The unconditional empathy and bravery shown by my students that day 20 years ago is something I carry with me. It is a necessary requirement for studying and teaching about Islam today. Art and architecture, framed through social and political discourse, serve as important conduits for understanding the history and culture of West and South Asia — the epicenter of the “War on Terror” launched soon after 9/11. I find clarity in the work of Shahzia Sikander and Lida Abdul, women artists from the region.
The seeds of Al Qaeda, and ultimately 9/11, were sown years before. In 1999, Shahzia Sikander painted a sharp critique of the intertwined histories of the so-called Middle East and the United States in “The Many Faces of Islam.” It references Indo-Persian manuscript painting, but includes quotations in English from prominent politicians and intellectuals — from King Faisal and Ayatollah Khomeini, to Nawal El Sadaawi and Malcom X. The painting is of an open codex, with a dollar bill unfurled between the two pages, its corners held by two women. The one on the left, a figure copied from a historical painting, sprouts two right arms, one holding Liberty’s lamp and the other a small cup. AK-47 rifles point both at her heart and towards the face of Khomeini, highlighting the brutal marriage of war and idealism propagated by the United States at the time.

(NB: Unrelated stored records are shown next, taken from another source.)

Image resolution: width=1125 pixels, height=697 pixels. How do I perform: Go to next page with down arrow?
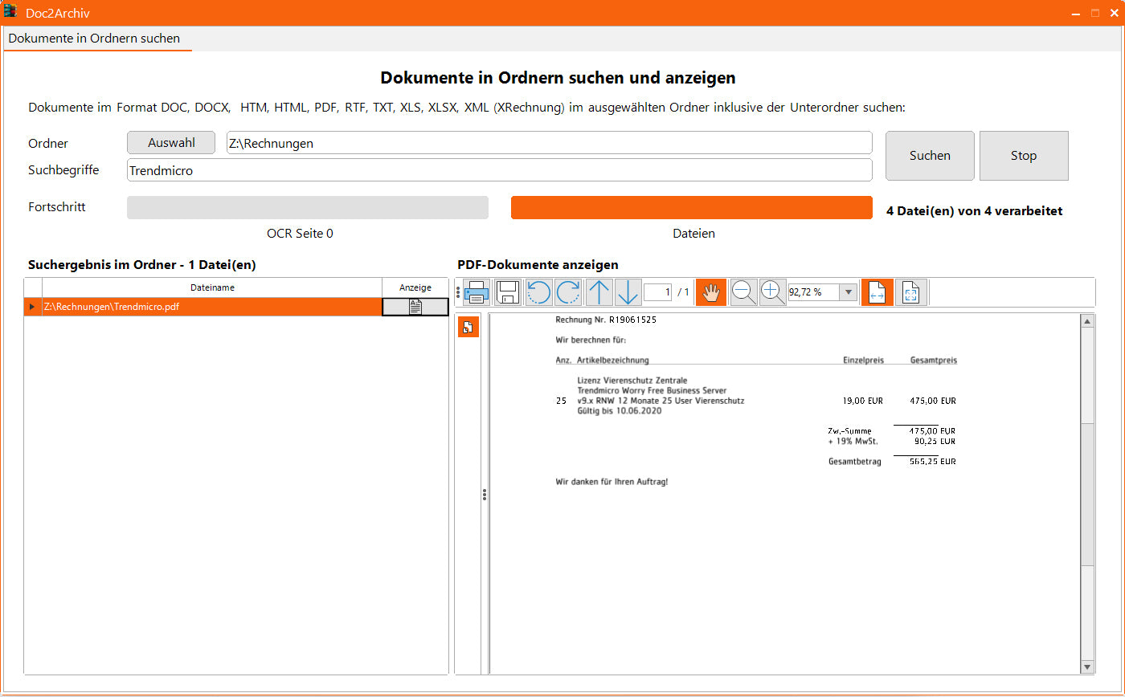(x=628, y=292)
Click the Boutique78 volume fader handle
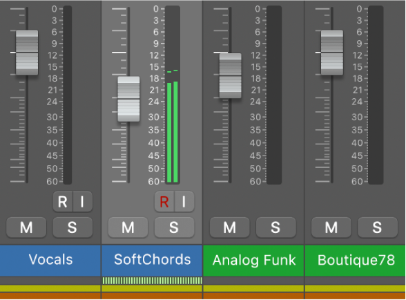Screen dimensions: 406x300 click(332, 53)
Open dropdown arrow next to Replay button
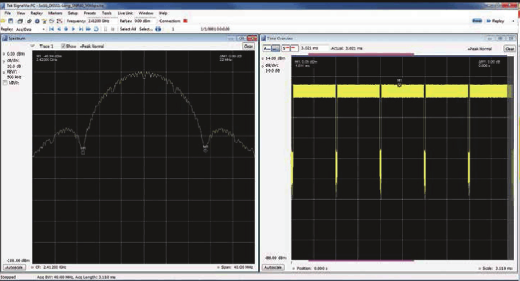The width and height of the screenshot is (520, 281). pos(514,21)
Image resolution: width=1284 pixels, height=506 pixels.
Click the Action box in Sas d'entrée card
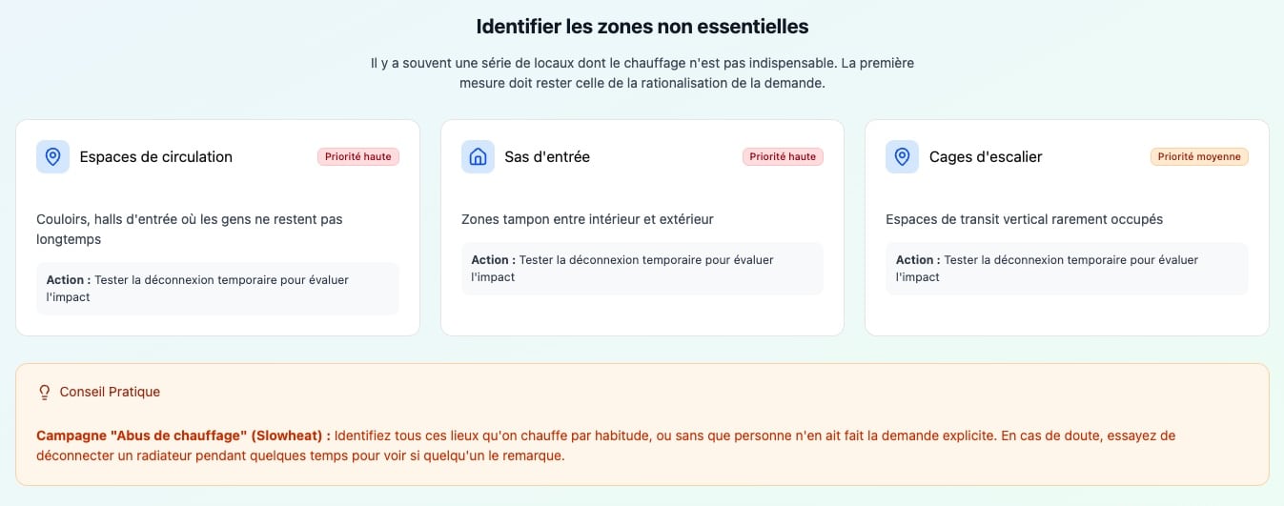(642, 269)
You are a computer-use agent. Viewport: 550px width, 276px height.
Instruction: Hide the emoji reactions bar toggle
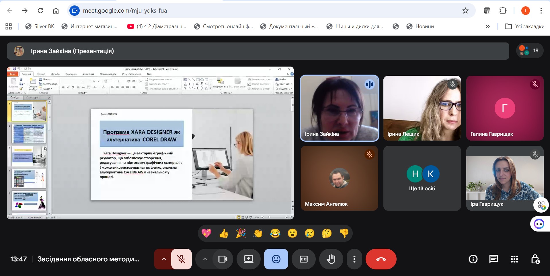click(x=276, y=259)
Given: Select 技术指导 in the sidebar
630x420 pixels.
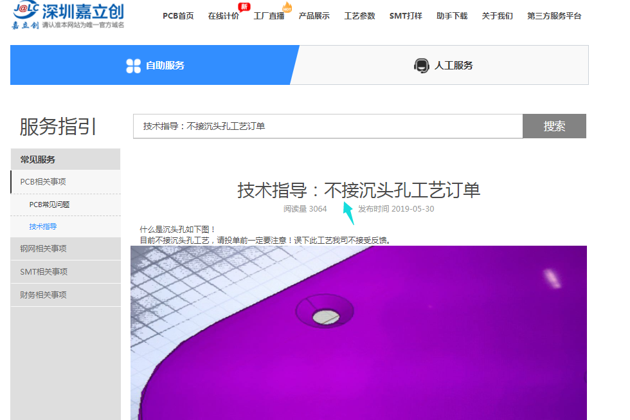Looking at the screenshot, I should point(42,226).
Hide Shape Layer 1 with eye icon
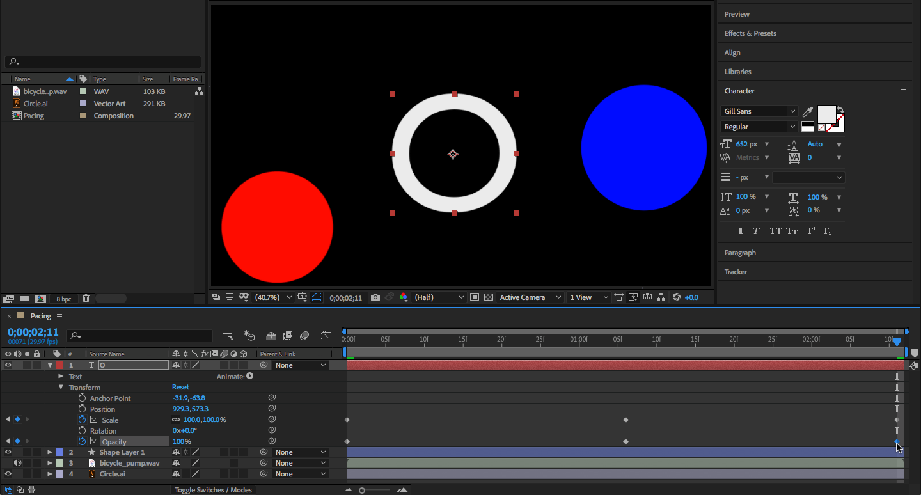 tap(8, 452)
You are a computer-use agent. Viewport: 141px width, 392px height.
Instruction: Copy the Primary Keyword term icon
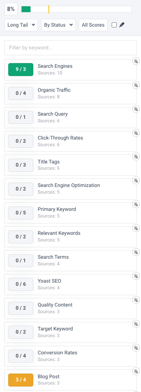click(x=136, y=205)
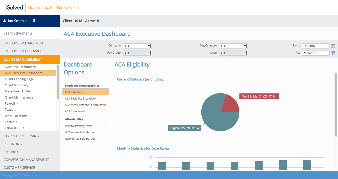Click the Search the menu field
This screenshot has height=179, width=338.
coord(18,33)
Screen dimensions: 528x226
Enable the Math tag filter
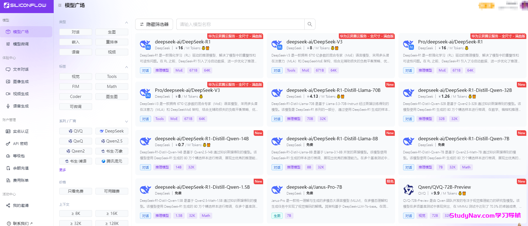112,87
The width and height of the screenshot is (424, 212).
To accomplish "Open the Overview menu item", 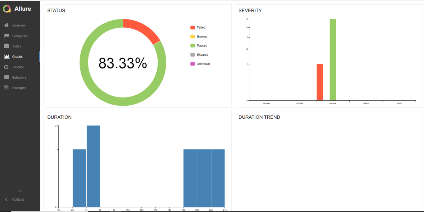I will pos(19,26).
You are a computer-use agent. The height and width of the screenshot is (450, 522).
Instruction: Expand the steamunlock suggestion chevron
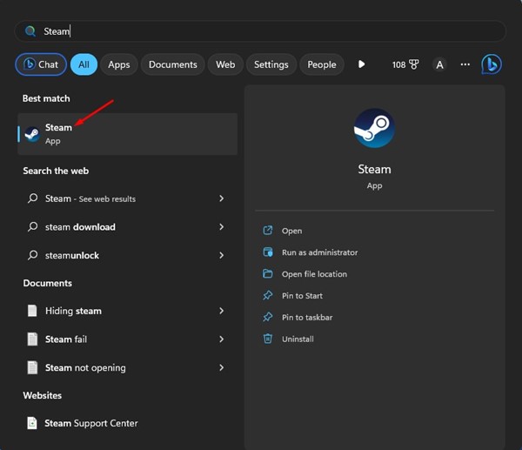pyautogui.click(x=221, y=255)
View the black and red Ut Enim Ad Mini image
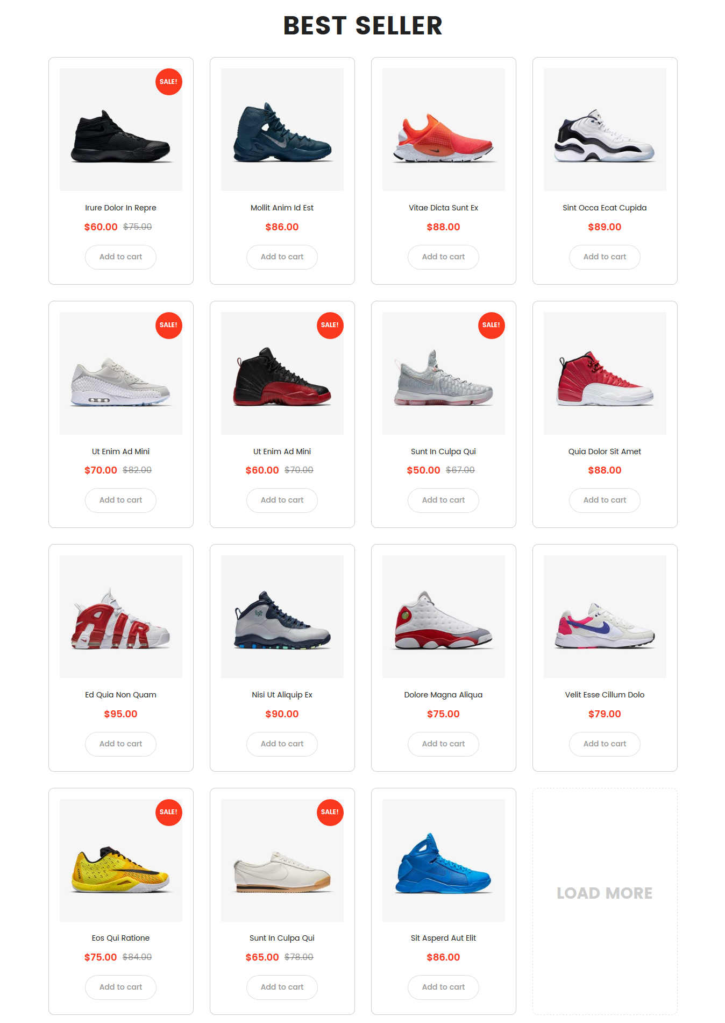 282,373
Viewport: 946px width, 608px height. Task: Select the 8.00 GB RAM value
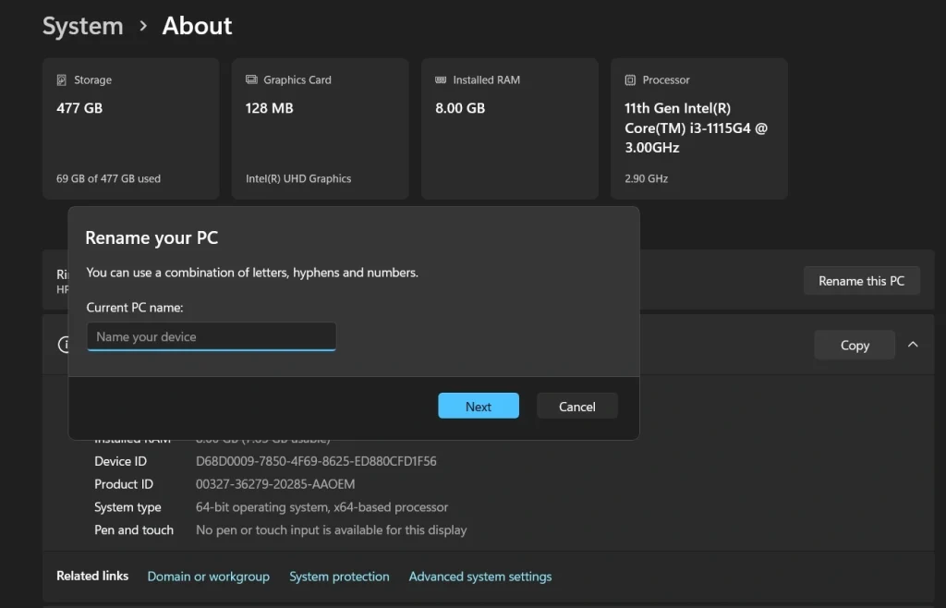460,108
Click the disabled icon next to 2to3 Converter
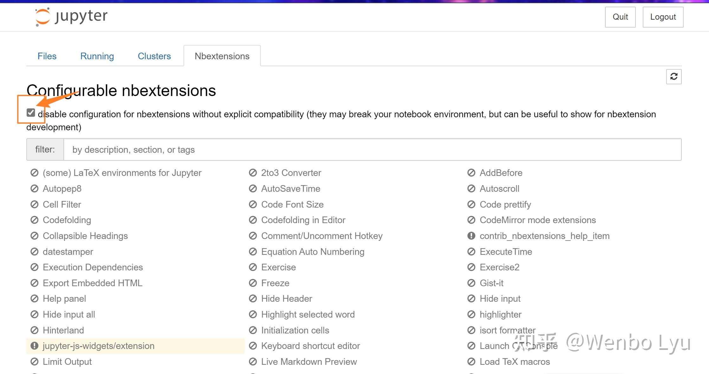 (253, 173)
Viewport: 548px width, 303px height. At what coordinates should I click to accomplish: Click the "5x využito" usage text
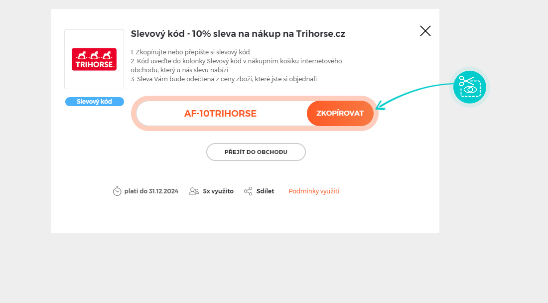coord(218,191)
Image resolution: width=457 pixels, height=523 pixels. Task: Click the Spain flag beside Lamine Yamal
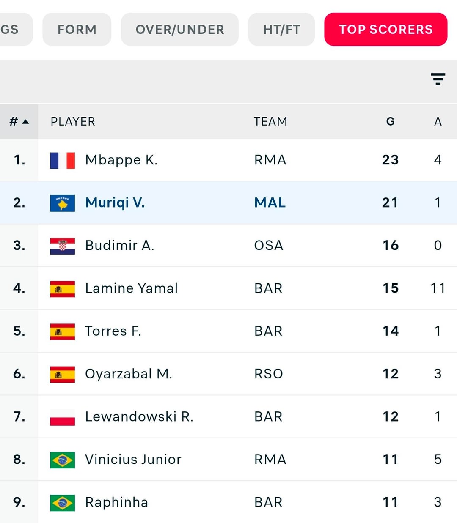point(62,289)
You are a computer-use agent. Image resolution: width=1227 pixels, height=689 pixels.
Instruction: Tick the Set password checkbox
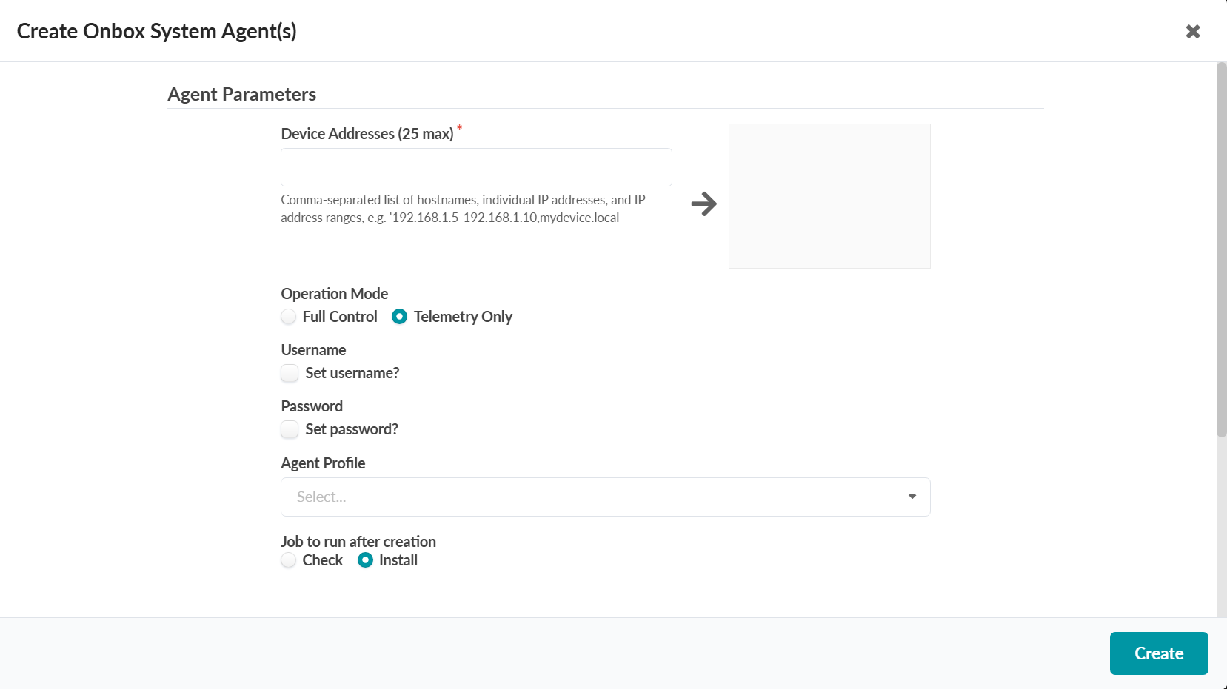pyautogui.click(x=290, y=429)
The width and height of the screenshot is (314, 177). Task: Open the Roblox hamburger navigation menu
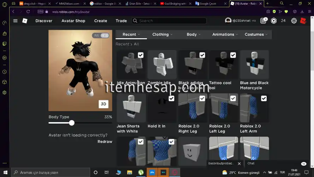[x=15, y=21]
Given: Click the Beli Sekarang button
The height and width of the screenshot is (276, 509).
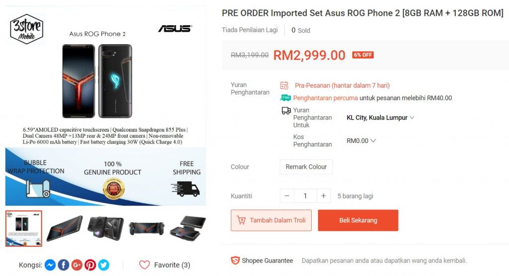Looking at the screenshot, I should tap(358, 220).
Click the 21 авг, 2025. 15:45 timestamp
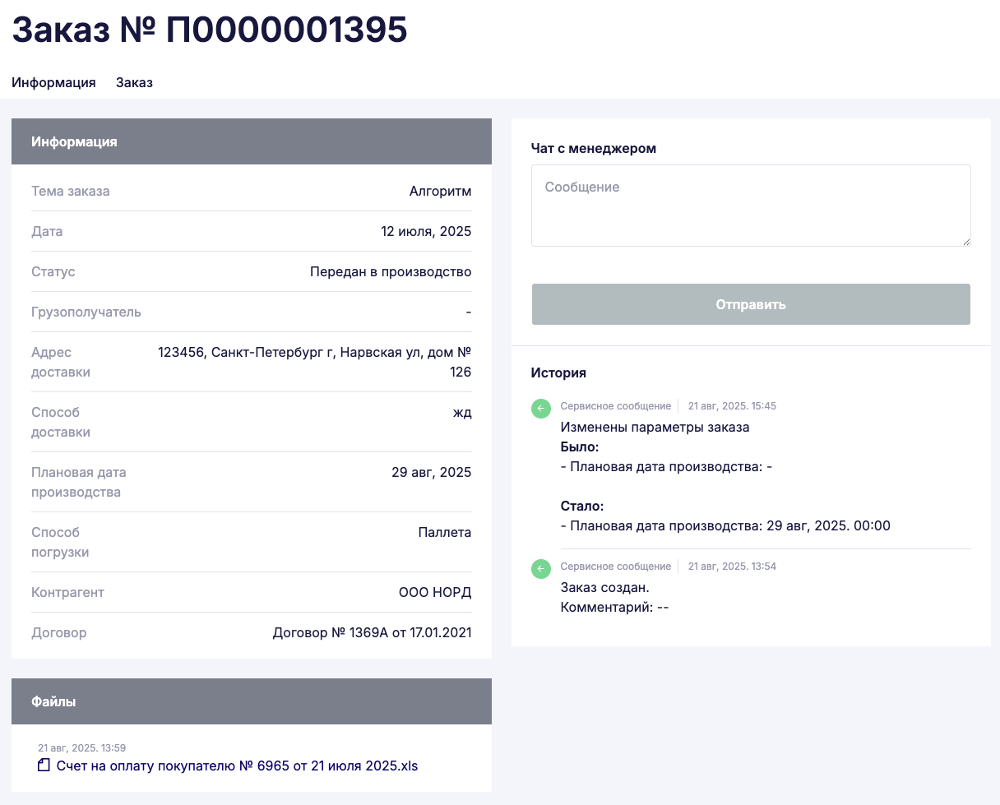This screenshot has width=1000, height=805. point(732,406)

As Sikander unveils the entanglements that preceded 9/11, Lida Abdul, an artist from Afghanistan, serves as a witness to its aftermath. Her poignant films speak to the futility and despair faced by Afghans suffering under sequential occupations, by the Soviets and then the Americans. “White House,” from 2005, shows the artist standing on the rubble of a bombed building, a former presidential complex on the outskirts of Kabul. Dressed in black, she painstakingly paints the remnants white, an absurd exercise that nonetheless highlights the multiple incongruities, starting with the name of the piece itself, that defined America’s relationship with Afghanistan: the recurrent drone strikes juxtaposed against the rhetoric of reconstruction; the military contractors and humanitarian aid agencies jostling for space in a country in ruins.

Abdul’s “In Transit,” is chilling in its prescience. The film narrates the story of 16 young Afghan boys, who have found a destroyed Russian airplane in an abandoned landscape. In dream-like sequences, Abdul shows the children collecting cotton wool and playfully stuffing it in the bullet-holes and cervices of the wreckage. They’ve tied long ropes to the airplane, at once holding it down and willing it to fly. The references are many, from Gulliver pinned down by the Lilliputians, to the white bulbs of poppy flowers that are sourced for opium, the main export from Afghanistan. And of course, to kite-flying, a popular national pastime.

In 2008, Abdul characterized the piece as playful fantasy, the innocence of childhood overpowering the gloom of violence that had defined the past decades. Today, the film evokes another powerful image — of an American military plane evacuating thousands of foreign and Afghan nationals from Hamid Karzai Airport in Kabul, after the recent Taliban takeover. The news footage shows men, young and old, hopelessly hanging on as the airplane takes off. Some fall to their death. Hope is here replaced by despair, a war game, 20 years long, gone terribly wrong. Where might those young boys be today, what is their future?